With medical cannabis now legal in 15 states and the District of Columbia, the issue of medical pot in the workplace is becoming increasingly significant, affecting various companies and government agencies as well as thousands of individual medical marijuana patients.
The ongoing conflict between the legal right to self-medicate versus concerns over workers being intoxicated on the job warrants a closer look at the recent history and latest developments regarding medical marijuana in the workplace.
In Montana, a state where medical marijuana may soon be outlawed, House Bill 43 (HB 43), sponsored by Gary MacLaren (R), would create certain exceptions to the protections granted by the state marijuana law, significantly increasing the number of employees that could face random drug tests. More damaging, if medical marijuana is discovered via testing, an employee could be fired, regardless of their level of intoxication or even their previous job performance history; all wiped out with one positive test for legal medicine.
(HB 43) puts the use of medical marijuana on a par with the use of alcohol or other drugs in the workplace or outside the workplace, Rep MacLaren told KFBB News Channel 5 without a hint of irony.
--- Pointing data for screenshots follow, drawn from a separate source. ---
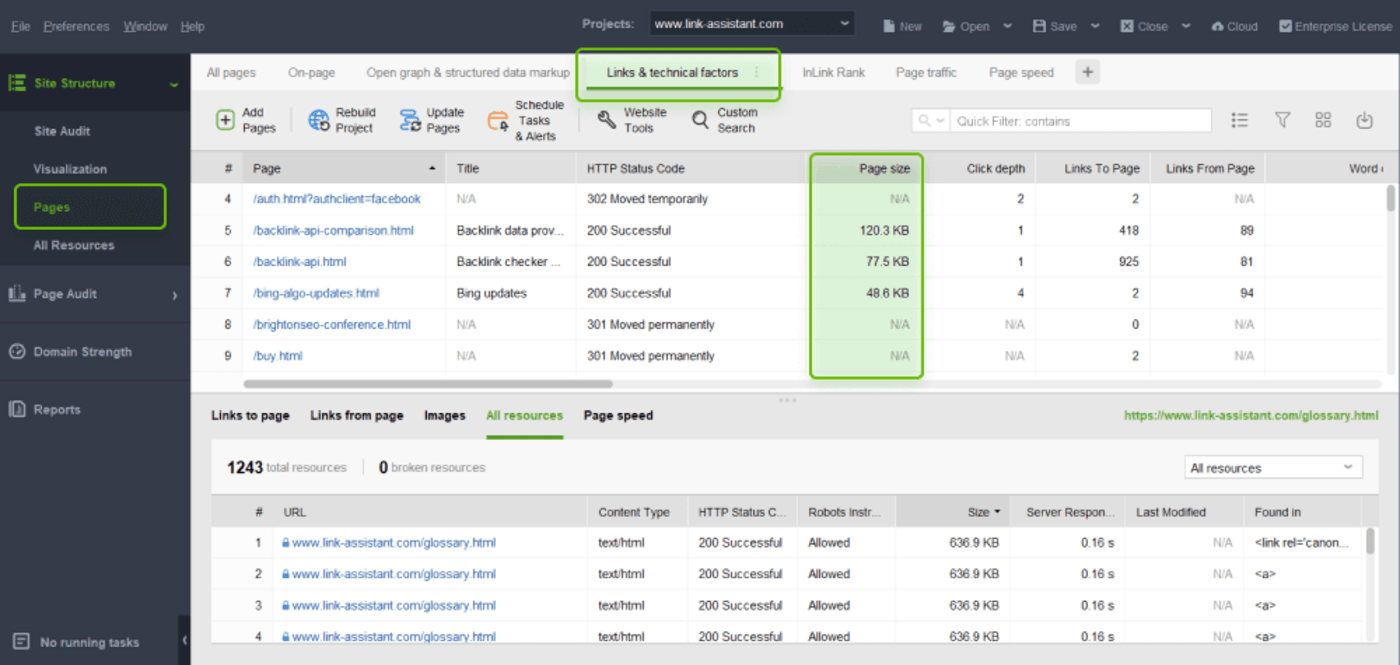This screenshot has height=665, width=1400.
Task: Switch to card layout view icon
Action: [1323, 120]
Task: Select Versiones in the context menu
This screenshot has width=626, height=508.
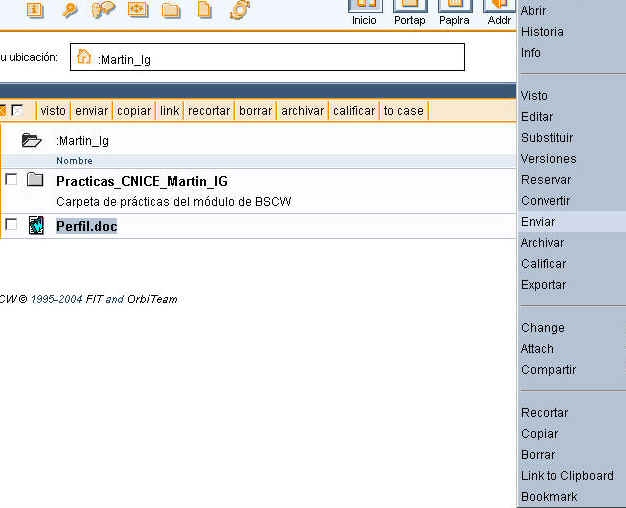Action: [548, 159]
The real motivation for HB 43’s creation may have been revealed by supporters who claim the bill not only promotes safety in the workplace, but it offers protection from costly legal action.
In Washington State, which legalized medical pot in 1998, a case heard by the Washington Supreme Court in January may shape the legal boundaries of medical marijuana in the workplace. In 2006 a female known as Jane Roe was fired from a Bremerton, WA call centre because she failed a pre-employment drug screening, despite having a legal recommendation from a doctor to use medical-pot for migraines.
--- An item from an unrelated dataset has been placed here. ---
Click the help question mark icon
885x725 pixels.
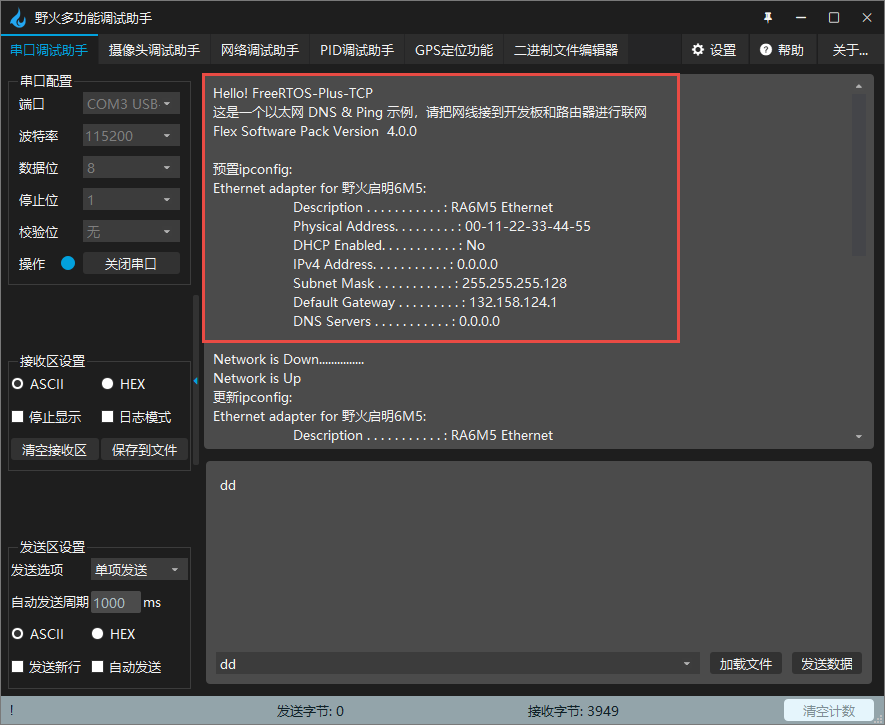(765, 50)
It will be fascinating to see what comes out in Washington, as courts have already found favour of businesses over employees in the other two Pacific Rim states of California and Oregon. If the court legally defines medi-pot use as a disability, that could protect employees testing positive for medical marijuana.
In 1998 the Washington medical marijuana law had a provision stating employers did not have to accommodate medi-pot use in any workplace. In 2007, the State Legislature modified the law, specifying that on-site medicinal use of pot was not to be accommodated by employers. However, there was no specification regarding outside use of medical cannabis or for those who use it before they take their initial drug-screening test for a given employer.
Rhode Island’s progressive medical marijuana law prohibits employers from refusing to employ or penalizing a person simply on the basis of being a medi-pot patient or even a caregiver. Colorado has an equally sane Lawful Off-Duty Activities Statute, protecting employees from being penalized for any legal activity conducted outside the workplace (and medical marijuana is legal in Colorado).
The United States Department of Transportation issued new guidelines in 2009 prohibiting medi-pot use by employees in safety-sensitive jobs even in states where it is legal and regardless of the fact that the medicine was used during a patient’s off-time.
In semi-related news, the Ninth U.S Circuit Court of Appeals in San Francisco ruled on March 2 that employers could refuse to hire an individual who has ever tested positive for any drugs, including marijuana, even if the applicant is currently drug-free.